Charitable contributions made to “qualified organizations” may help lower your tax bill.   But what is considered a qualified charity and what type of documentation do you need to keep?  Here are our 10 tips to help ensure your contributions not only help the charity, but reduce your tax liability on your tax return.

  1. First and foremost make sure you are giving to a qualified organization.   Also, note that you cannot deduct contributions made to specific individuals, political organizations and candidates.  Want to check and see if an organization is qualified?  Use this link.
  2. In general, an individual may deduct contributions to most charitable organizations up to 50% of his or her adjusted gross income (AGI), but that limit is changed to 30% of their AGI for other organizations.  When you look up a charity you can click on “deductibility status” and it will tell you which percentage applies to that particular charity.
  3. To deduct a charitable contribution, you must file Form 1040 AND itemize deductions on Schedule A.  Thus, if you are taking the standard deduction, none of your charitable giving will benefit you from a tax perspective.
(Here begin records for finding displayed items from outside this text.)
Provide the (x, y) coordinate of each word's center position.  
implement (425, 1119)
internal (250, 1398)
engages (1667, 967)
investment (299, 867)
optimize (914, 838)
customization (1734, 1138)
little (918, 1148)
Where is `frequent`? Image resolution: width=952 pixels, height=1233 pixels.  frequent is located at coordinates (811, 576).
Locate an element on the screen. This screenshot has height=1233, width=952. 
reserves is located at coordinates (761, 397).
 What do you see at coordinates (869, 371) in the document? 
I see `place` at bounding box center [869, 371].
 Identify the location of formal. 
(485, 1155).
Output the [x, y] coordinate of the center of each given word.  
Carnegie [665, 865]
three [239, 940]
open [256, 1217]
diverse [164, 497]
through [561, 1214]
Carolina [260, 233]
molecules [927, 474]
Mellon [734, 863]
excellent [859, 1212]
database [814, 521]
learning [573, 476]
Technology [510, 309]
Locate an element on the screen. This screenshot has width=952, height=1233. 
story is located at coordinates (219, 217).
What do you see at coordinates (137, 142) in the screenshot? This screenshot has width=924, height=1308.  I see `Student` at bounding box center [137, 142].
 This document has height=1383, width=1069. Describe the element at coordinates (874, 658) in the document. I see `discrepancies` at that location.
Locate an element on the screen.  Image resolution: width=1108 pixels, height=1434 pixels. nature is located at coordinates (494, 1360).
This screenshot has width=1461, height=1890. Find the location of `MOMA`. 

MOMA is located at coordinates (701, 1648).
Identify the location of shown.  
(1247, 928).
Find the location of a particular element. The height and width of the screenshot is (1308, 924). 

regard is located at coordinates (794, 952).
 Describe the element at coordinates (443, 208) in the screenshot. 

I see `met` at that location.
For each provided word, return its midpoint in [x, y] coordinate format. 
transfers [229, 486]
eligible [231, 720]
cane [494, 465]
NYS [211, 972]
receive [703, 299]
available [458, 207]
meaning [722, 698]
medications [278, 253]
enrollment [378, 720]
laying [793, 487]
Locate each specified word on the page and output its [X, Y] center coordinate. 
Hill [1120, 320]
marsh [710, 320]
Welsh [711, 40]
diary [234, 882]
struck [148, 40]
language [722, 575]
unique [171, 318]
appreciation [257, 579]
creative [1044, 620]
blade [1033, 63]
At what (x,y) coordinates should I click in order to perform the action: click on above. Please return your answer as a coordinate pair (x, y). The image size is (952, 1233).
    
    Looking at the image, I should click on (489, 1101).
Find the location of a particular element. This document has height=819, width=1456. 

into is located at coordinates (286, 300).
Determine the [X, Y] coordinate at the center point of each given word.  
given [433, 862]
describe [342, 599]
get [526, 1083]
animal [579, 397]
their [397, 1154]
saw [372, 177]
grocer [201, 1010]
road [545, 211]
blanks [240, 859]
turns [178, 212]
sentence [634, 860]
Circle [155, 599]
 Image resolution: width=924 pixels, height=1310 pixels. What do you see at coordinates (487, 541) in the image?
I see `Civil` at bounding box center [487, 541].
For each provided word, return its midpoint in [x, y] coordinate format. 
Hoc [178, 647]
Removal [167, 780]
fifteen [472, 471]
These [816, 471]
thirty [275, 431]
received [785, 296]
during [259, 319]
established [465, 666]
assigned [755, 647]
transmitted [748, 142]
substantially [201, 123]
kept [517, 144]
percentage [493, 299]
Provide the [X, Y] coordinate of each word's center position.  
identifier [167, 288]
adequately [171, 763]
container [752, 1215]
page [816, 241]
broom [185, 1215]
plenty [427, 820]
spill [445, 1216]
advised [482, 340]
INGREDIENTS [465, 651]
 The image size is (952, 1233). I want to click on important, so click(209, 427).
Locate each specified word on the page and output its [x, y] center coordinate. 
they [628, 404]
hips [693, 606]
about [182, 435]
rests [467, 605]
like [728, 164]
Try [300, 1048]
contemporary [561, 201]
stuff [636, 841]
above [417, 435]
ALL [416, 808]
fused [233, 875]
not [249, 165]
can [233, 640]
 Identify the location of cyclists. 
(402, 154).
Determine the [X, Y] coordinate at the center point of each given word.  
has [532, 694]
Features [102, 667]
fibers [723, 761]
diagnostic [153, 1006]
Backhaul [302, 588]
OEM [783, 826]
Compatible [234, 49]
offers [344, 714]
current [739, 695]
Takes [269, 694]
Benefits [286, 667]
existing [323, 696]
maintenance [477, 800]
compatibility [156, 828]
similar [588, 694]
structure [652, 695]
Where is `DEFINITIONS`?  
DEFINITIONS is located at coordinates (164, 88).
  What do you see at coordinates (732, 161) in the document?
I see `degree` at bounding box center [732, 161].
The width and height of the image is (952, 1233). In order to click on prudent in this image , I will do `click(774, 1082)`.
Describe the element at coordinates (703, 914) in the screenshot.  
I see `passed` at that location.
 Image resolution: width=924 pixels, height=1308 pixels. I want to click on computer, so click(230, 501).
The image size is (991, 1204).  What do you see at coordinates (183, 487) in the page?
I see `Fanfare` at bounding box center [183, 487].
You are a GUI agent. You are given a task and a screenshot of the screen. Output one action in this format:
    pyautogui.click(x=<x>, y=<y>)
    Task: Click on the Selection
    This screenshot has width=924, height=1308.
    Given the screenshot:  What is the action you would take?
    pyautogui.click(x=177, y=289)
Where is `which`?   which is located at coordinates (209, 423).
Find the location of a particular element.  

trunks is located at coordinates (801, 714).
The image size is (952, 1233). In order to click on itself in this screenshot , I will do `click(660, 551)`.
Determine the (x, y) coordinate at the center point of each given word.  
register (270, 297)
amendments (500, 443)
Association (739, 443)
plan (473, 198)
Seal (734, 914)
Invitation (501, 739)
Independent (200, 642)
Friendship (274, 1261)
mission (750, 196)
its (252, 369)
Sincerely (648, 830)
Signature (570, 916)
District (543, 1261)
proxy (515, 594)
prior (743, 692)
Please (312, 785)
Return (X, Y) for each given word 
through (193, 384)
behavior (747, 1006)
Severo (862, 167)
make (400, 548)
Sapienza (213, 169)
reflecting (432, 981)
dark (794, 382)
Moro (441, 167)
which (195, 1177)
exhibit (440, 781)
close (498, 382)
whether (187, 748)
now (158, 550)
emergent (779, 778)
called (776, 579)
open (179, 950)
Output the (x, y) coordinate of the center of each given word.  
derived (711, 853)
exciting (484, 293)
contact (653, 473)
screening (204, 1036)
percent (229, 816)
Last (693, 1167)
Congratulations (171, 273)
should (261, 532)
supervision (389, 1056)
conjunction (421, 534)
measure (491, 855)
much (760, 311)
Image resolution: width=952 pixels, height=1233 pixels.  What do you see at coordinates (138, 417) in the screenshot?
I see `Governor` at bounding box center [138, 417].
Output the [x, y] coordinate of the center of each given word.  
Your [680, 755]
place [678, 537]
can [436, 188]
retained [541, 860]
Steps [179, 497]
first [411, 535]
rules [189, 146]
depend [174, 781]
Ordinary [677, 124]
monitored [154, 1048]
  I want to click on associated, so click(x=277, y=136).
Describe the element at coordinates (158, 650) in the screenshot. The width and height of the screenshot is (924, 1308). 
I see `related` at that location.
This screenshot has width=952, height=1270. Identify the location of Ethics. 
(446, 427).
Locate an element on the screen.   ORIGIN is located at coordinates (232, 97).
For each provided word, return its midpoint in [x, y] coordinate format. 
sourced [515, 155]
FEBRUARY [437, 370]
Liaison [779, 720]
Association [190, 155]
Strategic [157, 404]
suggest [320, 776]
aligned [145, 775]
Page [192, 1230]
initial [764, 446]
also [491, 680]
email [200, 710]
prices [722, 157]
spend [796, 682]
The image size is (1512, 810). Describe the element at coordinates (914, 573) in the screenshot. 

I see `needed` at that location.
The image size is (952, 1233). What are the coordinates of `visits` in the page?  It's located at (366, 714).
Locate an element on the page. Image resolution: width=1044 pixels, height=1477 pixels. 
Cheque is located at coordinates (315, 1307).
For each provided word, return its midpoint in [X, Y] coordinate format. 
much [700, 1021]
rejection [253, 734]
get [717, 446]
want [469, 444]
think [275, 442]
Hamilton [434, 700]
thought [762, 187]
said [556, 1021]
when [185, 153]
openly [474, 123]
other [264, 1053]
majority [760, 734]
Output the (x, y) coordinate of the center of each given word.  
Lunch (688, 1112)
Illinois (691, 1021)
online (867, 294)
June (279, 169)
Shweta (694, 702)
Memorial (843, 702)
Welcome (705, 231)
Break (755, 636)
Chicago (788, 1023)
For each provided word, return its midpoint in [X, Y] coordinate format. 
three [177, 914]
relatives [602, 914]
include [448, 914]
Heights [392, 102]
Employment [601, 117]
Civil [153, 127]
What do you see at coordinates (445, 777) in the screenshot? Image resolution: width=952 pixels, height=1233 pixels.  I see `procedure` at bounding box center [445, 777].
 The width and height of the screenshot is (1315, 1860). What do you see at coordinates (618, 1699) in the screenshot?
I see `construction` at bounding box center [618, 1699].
  4. Regardless of the amount, to deduct a contribution of cash, check, or other monetary gift, you must maintain a bank record, payroll deduction record or a written communication from the organization.  The communication should contain the name of the organization, as well as the date and amount of the contribution.  For text message donations, a telephone bill will meet the record-keeping requirement if it shows the name of the receiving organization, the date of the contribution, and the amount given.
  5. If your contributions of cash or property equal $250 or more, you must have a bank record, payroll deduction record or a written acknowledgment from the qualified organization showing the amount of the cash and a description of any property contributed, and whether the organization provided any goods or services in exchange for the gift.  If your total deduction for all noncash contributions for the year is over $500, you must complete and attach IRS Form 8283 to your return.
  6. Donations of stock or other non-cash property are usually valued at their fair market value.  Clothing and household items must generally be in good used condition or better to be deductible.
  7. Fair market value is generally the price at which property would change hands between a willing buyer and seller.
  8. Like our friend who purchased an item at the silent auction, if you receive a benefit (e.g. merchandise, tickets to a ball game or other goods and services), because of your contribution, then you can only deduct the amount that exceeds the fair market value of the benefit received.
  9. Taxpayers donating an item or a group of similar items valued at more than $5,000 must also complete Section B of Form 8283, which generally requires an appraisal by a qualified appraiser.
  10. If you donate a vehicle, you most certainly will have to fill out Form 8283 as well as get a letter from the organization.  However, there are additional conditions that you may have to meet.  You can find them here.